According to Facebook, Apple’s position is more about profit than privacy.

It says the move is designed to force more apps to charge for their service, instead of relying on ads.

Apple takes a 15 per cent to 30 per cent cut on most payments processed through an iPhone app.

“The truth is, these moves are part of Apple’s strategy to expand their fees and services business,” Facebook said in a blog post.

What does this mean for the future of Facebook?

The anti-tracking feature isn’t a mortal blow to Facebook, but it shows where it’s vulnerable.

If companies such as Apple or Google decide to turn off the flow of data that fuels its core advertising business, Facebook can’t do much about that.

“It’ll be interesting to see whether Android [owned by Google] replies in kind,” Dr Angus said.

“Consumers may force their hand a bit and say, ‘I can do this on an Apple phone, why can’t I do it on an Android phone?'”

Facebook CEO Mark Zuckerberg arrives to testify before a joint hearing of two Senate committees

Getty Images: Jim Watson

What’s at stake in the Apple-Facebook privacy battle is two competing models of the internet.

Apple’s is a “walled garden” approach in which only approved apps are allowed to operate and users retain at least some of their privacy.
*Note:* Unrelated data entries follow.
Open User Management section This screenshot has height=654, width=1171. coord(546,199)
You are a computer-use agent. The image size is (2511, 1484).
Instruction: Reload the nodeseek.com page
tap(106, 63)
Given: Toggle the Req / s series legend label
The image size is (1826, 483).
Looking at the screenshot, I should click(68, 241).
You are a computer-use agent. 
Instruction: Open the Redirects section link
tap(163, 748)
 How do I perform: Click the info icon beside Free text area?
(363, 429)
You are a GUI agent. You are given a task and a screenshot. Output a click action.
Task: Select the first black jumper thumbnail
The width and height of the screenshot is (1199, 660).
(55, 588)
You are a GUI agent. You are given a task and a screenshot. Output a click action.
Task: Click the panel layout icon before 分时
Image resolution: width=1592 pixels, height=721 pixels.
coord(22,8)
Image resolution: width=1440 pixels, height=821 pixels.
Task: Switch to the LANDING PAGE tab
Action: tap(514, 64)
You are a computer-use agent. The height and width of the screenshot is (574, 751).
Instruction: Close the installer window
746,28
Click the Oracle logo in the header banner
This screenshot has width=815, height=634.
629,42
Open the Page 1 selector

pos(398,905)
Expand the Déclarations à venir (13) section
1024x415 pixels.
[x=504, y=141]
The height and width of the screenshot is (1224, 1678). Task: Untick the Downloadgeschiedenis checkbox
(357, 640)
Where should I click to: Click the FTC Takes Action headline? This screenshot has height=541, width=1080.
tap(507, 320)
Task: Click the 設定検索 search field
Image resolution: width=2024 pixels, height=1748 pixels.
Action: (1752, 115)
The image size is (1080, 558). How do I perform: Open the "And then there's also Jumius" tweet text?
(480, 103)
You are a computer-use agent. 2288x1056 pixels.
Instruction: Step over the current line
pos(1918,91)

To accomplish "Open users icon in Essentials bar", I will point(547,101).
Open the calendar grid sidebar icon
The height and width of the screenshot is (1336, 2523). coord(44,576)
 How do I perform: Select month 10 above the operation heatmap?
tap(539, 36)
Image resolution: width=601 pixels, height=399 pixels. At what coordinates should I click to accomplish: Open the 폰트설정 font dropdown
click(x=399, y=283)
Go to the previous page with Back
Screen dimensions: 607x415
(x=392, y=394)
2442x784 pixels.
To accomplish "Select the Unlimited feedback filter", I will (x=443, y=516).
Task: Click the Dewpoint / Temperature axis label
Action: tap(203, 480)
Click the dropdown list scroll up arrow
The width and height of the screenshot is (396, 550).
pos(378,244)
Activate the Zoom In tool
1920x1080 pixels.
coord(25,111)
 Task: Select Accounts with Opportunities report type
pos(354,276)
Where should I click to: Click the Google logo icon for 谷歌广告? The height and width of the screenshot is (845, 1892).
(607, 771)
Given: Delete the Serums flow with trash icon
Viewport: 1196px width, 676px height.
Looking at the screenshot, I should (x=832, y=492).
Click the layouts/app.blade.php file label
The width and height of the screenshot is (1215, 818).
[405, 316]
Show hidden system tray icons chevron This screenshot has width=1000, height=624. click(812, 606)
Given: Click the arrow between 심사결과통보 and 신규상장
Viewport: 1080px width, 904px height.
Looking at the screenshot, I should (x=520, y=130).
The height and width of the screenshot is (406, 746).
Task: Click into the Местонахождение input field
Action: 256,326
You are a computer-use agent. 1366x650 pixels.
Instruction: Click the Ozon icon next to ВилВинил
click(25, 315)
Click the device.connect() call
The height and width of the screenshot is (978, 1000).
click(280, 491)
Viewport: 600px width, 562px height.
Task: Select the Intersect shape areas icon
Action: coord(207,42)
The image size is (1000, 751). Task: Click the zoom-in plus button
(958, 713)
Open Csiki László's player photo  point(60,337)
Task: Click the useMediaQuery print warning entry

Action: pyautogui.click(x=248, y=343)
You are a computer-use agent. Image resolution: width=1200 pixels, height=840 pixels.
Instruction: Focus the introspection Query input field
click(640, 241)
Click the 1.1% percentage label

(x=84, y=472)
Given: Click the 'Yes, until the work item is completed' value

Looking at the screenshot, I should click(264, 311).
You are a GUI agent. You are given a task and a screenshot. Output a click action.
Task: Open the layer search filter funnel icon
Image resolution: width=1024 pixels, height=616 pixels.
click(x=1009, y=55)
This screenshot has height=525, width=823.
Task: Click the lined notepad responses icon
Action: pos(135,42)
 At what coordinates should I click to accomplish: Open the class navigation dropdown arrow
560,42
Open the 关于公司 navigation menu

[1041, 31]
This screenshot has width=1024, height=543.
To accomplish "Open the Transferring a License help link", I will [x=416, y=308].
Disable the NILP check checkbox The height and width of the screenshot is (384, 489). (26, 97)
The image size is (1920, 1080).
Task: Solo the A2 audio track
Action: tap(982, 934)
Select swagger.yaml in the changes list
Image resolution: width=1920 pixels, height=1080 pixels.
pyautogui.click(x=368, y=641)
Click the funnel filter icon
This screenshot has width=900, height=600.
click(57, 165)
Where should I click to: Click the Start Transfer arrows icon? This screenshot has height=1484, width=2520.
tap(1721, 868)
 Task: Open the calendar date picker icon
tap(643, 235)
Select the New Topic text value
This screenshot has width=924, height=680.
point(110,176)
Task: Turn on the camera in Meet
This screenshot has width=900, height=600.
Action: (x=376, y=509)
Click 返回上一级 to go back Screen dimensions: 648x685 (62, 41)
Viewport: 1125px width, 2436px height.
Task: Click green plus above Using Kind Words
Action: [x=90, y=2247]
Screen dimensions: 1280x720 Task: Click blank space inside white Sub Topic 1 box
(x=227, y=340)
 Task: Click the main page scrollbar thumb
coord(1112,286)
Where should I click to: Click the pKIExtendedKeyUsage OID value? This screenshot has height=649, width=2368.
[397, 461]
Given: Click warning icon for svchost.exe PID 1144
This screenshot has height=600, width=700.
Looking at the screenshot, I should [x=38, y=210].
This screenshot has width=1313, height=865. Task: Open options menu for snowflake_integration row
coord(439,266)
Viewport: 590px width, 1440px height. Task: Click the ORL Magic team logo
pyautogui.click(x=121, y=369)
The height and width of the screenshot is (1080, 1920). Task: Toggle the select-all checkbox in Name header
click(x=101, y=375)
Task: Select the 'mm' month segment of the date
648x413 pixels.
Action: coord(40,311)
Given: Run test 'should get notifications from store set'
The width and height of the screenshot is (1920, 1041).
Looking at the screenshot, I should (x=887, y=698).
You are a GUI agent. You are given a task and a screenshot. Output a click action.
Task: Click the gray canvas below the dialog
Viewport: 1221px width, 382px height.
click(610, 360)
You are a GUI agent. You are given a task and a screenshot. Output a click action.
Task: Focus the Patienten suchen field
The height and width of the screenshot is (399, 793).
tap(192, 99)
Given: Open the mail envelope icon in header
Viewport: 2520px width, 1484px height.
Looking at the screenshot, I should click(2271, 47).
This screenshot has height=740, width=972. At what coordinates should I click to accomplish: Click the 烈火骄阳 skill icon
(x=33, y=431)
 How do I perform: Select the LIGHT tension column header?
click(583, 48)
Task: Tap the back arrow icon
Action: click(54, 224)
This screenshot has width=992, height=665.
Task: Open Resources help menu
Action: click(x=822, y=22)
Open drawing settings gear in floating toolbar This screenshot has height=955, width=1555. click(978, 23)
In this model, users pay a premium for Apple devices and products.

Facebook’s approach has fewer rules, but is cheaper. They can offer their products for free because the cost is paid for with advertising.

In return, advertisers are given greater access to user’s data, which they then use to deliver more targeted ads.

In the words of Apple when it introduced the anti-tracking feature, “you have become the product”.

What if I have an Android phone?

The iOS update obviously won’t affect you, though expect similar changes soon.

Google is reportedly mulling over whether to introduce a similar anti-tracking feature, though given advertising makes up most of the company’s $US181 billion revenue, it’s in danger of shooting itself in the foot.

Google has already taken steps to phase out third-party cookies (which allow websites to track users across the internet, similar to the way IDFAs work on iPhones) on its Chrome web browser, and is working on tools that allow advertisers to target groups of users, instead of directly targeting individuals.

Dr Angus pointed out that Apple’s move puts the onus back on Google to show it’s not exploiting its dominance of both the mobile phone operating system market and the online advertising business.

“The company that profits the most from the use of trackers also controls the dominant mobile product in the marketplace,” he said.

“There’s a clear conflict there and significant questions to be asked around concentration of ownership.”